3. D'autre part, aux termes de l'article L. 192 du livre des procédures fiscales : " Lorsque l'une des commissions visées à l'article L. 59 est saisie d'un litige ou d'une rectification, l'administration supporte la charge de la preuve en cas de réclamation, quel que soit l'avis rendu par la commission. / Toutefois, la charge de la preuve incombe au contribuable lorsque la comptabilité comporte de graves irrégularités et que l'imposition a été établie conformément à l'avis de la commission. La charge de la preuve des graves irrégularités invoquées par l'administration incombe, en tout état de cause, à cette dernière lorsque le litige ou la rectification est soumis au juge. / Elle incombe également au contribuable à défaut de comptabilité ou de pièces en tenant lieu, comme en cas de taxation d'office à l'issue d'un examen contradictoire de la situation fiscale personnelle en application des dispositions des articles L. 16 et L. 69 ". En adoptant le premier alinéa de l'article L. 192 du livre des procédures fiscales, éclairé, au demeurant, par les travaux préparatoires auxquels celui-ci a donné lieu, le législateur a seulement entendu mettre fin, sous réserve du cas prévu au deuxième alinéa du même article, à l'état du droit antérieur selon lequel l'avis rendu par la commission départementale des impôts directs et des taxes sur les chiffres d'affaires avait pour effet, s'il était favorable à l'administration fiscale, d'attribuer au contribuable la charge d'une preuve que l'intéressé n'aurait pas supportée en l'absence de saisine de cette commission. En revanche, le législateur n'a pas entendu déroger aux principes généraux régissant la charge de la preuve et exiger de l'administration fiscale qu'elle justifie qu'une charge n'est pas déductible dans son principe, dès lors que la commission départementale des impôts directs et des taxes sur les chiffres d'affaires, saisie, a rendu un avis même favorable au contribuable.

4. Les règles relatives à la preuve se rapportent au fond du litige. Par suite, la société requérante ne peut utilement invoquer la méconnaissance de telles règles pour faire valoir que la procédure d'imposition ou le jugement du tribunal administratif seraient entachés d'irrégularité. En outre, les règles énoncées aux points 2 et 3, dont le tribunal administratif a fait application à bon droit, s'appliquent quel qu'ait été le sens de l'avis émis par la commission départementale des impôts directs et des taxes sur les chiffres d'affaires.

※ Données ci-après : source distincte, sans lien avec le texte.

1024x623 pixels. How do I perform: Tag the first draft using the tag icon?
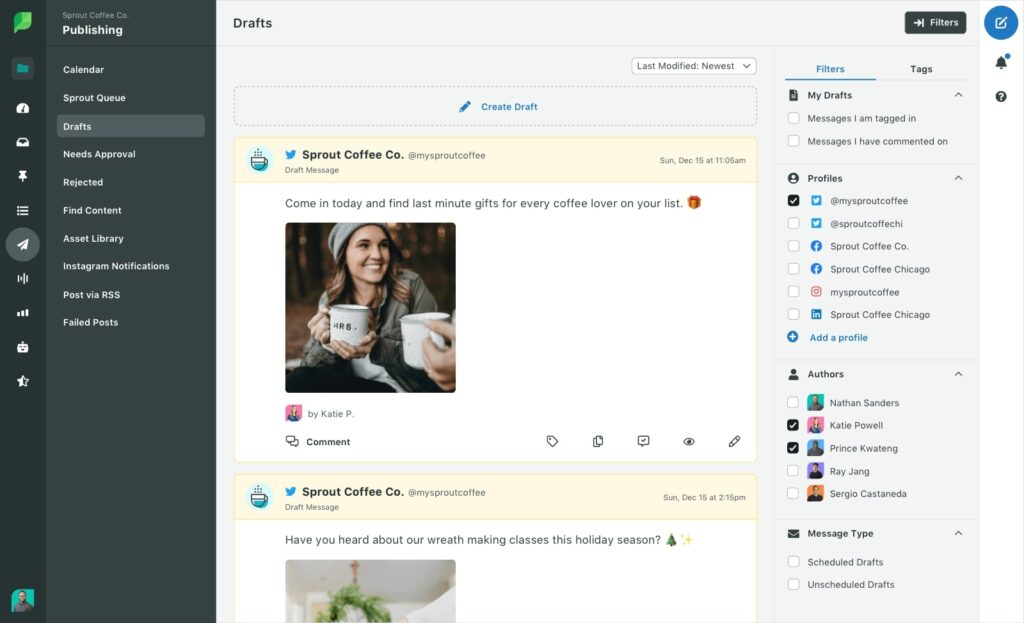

Sur les honoraires et les frais de déplacement :

5. D'une part, l'administration a remis en cause des frais de déplacement à hauteur de 10 382 euros. La SA Generim fait valoir qu'ils se rapportent à un salarié détaché au sein d'une sous-filiale marocaine, fils d'un des dirigeants. Elle se borne à soutenir que cette opération de détachement a été réalisée dans l'intérêt de l'entreprise, sans justifier du caractère professionnel des dépenses contestées, alors que l'avenant au contrat de travail du salarié prévoit d'une part que ce salarié dispose d'une voiture de fonction, et d'autre part que ses frais de déplacement sont pris en charge par la société d'accueil. C'est par suite à bon droit que la déduction de ces frais a été refusée par l'administration fiscale.

6. D'autre part, l'administration a remis en cause, sur le fondement de l'article 57 du code général des impôts, la prise en charge d'honoraires d'avocat à hauteur de 4 129 euros et d'honoraires d'une société de conseil à hauteur de 13 250 euros, au motif que ces prestations avaient été effectuées au bénéfice d'une filiale étrangère et que les avantages consentis n'avaient pas été justifiés par l'obtention de contreparties. Ainsi que l'a déjà jugé le tribunal administratif, la société requérante n'apporte pas d'éléments tangibles pour justifier des contreparties obtenues en contrepartie de la prise en charge de ces frais.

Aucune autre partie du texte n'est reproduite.